Synchronization is a very important problem in multimedia streaming.Multimedia objects, in general, may be composed of multiple media streams such as audio and video, whose retrieval must proceed so as to not only maintain continuity of playback of each of the constituent media streams, but also preserve the temporal relationships among them. The design of mechanisms and protocols for providing synchronous access to multimedia services over integrated networks constitutes the subject matter of this paper. Thus it is important to guarantee that the playback of the stream at different users is going to be the same or synchronous.
In general, the different media streams constituting a multimedia object may be captured or played back at different sites (such as telephones, videophones, cameras, digital HDTVs, audio speakers, etc., generically referred to as mediaphones in the rest of this paper) on the network. For example, video may be played back at HDTV display sites and audio at CD-quality speakers, each of which may be connected directly to the network via digitizers (see Figure 1). When network delays are deterministic or constant (as in analog transmission over cable TV networks), and recording/playback rates of all the users’ media capture and display sites are perfectly matched, synchronous playback is easily ensured; all that is required of a multimedia server is that it (1) instruct the mediaphones to commence playback after preset delays following the reception of the first media unit, and then (2) transmit media units to those mediaphones at their playback rate. However, in future integrated networks, factors such as congestion and queueing at network nodes are expected to introduce non-deterministic delays. Media objects may be recorded at one set of mediaphones (such as cameras belonging to video publishing and distribution houses), then stored at the multimedia server, and later played back at a different set of mediaphones (such as digital HDTVs belonging to residential consumers); and there may not be any commonality in the time of existence of connections to media recording and playback sites, rendering synchronization between clocks virtually impossible among those sites.

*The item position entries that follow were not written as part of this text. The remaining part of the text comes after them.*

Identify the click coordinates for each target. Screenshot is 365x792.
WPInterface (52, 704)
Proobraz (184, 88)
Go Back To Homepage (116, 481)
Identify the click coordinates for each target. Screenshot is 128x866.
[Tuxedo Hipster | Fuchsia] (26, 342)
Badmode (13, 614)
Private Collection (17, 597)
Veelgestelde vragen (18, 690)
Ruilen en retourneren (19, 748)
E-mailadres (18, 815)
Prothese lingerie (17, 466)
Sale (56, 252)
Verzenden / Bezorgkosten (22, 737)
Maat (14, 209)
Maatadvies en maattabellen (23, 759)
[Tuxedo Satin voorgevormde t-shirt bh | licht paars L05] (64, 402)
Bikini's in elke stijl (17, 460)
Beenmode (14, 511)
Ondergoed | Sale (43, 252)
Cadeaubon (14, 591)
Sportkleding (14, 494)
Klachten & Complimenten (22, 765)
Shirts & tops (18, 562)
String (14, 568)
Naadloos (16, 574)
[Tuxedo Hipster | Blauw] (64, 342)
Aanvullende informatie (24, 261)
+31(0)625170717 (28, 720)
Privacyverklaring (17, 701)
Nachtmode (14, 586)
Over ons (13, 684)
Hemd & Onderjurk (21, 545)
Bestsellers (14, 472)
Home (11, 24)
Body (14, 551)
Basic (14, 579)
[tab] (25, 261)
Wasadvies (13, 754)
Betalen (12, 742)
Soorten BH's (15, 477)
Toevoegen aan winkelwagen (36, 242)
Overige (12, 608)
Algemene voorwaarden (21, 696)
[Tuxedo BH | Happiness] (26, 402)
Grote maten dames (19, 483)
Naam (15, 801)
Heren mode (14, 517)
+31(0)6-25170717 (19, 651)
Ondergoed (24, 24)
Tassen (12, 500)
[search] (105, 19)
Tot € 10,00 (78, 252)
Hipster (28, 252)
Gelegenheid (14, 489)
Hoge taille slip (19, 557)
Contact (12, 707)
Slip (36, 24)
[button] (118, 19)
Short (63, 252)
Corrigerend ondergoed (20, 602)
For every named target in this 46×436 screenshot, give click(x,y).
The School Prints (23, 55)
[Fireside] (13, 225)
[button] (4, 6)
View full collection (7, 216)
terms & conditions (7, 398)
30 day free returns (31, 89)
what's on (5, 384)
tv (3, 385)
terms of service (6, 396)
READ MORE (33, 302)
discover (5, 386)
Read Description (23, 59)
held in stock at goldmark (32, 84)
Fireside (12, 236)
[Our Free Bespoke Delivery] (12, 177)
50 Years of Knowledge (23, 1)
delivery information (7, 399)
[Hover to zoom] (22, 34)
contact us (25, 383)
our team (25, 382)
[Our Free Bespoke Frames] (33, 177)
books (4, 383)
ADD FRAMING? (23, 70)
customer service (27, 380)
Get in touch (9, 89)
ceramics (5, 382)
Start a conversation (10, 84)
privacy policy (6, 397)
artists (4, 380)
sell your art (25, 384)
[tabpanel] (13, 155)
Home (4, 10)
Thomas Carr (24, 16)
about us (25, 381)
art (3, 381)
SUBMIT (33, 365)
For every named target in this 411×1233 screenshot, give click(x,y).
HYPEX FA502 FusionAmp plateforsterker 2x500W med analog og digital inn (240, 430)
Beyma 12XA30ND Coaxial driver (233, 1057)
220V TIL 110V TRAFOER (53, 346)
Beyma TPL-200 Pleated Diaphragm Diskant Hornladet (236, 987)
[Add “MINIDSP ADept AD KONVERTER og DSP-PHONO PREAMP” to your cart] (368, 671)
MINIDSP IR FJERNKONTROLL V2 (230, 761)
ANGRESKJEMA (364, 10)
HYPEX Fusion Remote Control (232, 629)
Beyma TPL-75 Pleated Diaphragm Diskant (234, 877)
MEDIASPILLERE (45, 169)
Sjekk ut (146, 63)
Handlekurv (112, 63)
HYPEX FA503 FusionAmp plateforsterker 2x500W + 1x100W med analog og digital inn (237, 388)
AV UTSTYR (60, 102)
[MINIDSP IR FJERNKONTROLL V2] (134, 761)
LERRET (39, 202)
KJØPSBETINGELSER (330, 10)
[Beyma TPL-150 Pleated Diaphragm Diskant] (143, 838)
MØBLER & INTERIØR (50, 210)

In all such environments, additional mechanisms are essential for enforcing synchronization between media.
For example as shown in figure 1 there are different media units which may be requesting for the same stream and synchronization should guarantee that all the units are receiving the same information at any given time

Providing a multimedia on-demand service over an integrated metropolitan area network is a multimedia server, that stores multimedia objects on a large array of high capacity disks. Subscribers to the service can retrieve media units (such as video frames and audio samples) belonging to multimedia objects in real-time from the multimedia server over the network, and play the media units back at their mediaphones (see Figure 2). The integrated network that interconnects the server and subscribers’ mediaphones is assumed to impose delays bounded between delta_min and delta_max for each media or feedback unit transmitted. Whereas delta_min is close to the smallest propagation delay of the network, delta_max must not exceed a few hundred milliseconds if the network is to support real-time, interactive multimedia applications.Bounds on network delays can be guaranteed via resource reservation at the time of start of playback of a multimedia object, and in particular, by employing admission control, real-time scheduling and buffer reservation schemes at network nodes, at the multimedia server and at the mediaphones.
The mediaphones are simple display sites that are capable of receiving and playing back media units as well as transmitting feedback units (which are replicas of media units, except that they are devoid of data). Since the mediaphones are assumed not to possess globally synchronized clocks, there may be variations in their playback rates, with the maximum fractional drift in the playback period, theta of a media unit at any mediaphone being bounded by +/- p.
Although retrieval of media streams for playback at different mediaphones commences simultaneously, the maximum extent by which the slowest mediaphone (e.g., video playback: call it the slave device) may lag behind the fastest mediaphone (e.g., audio playback: call it the master device) at the instant the master mediaphone has played back media unit mu_m is given by figure 3.
Proof: Let mu_m be the media unit which is being played back at the master
(fastest) mediaphone simultaneously with the
playback of mu_s at the slave-slowest mediaphone.
The difference mu_m - mu_s is calculated as follows:
1. the time for the start of playback of mu_m: delay is delta_min, plus
mu_m times theta*(1-p) since it is the fastest device (hence shortest period).
2. the time for the start of playback of mu_s: delay is delta_max, plus
mu_s times theta*(1+p) since it is the slowest device (hence longest period).
Equate the two and solve for mu_m-mu_s: both in terms of mu_m and mu_s:
mu_m-mu_s = ((delta_max - delta_min)+2*theta*p*mu_m)/(theta*(1+p))
mu_m-mu_s = ((delta_max - delta_min)+2*theta*p*mu_s)/(theta*(1-p))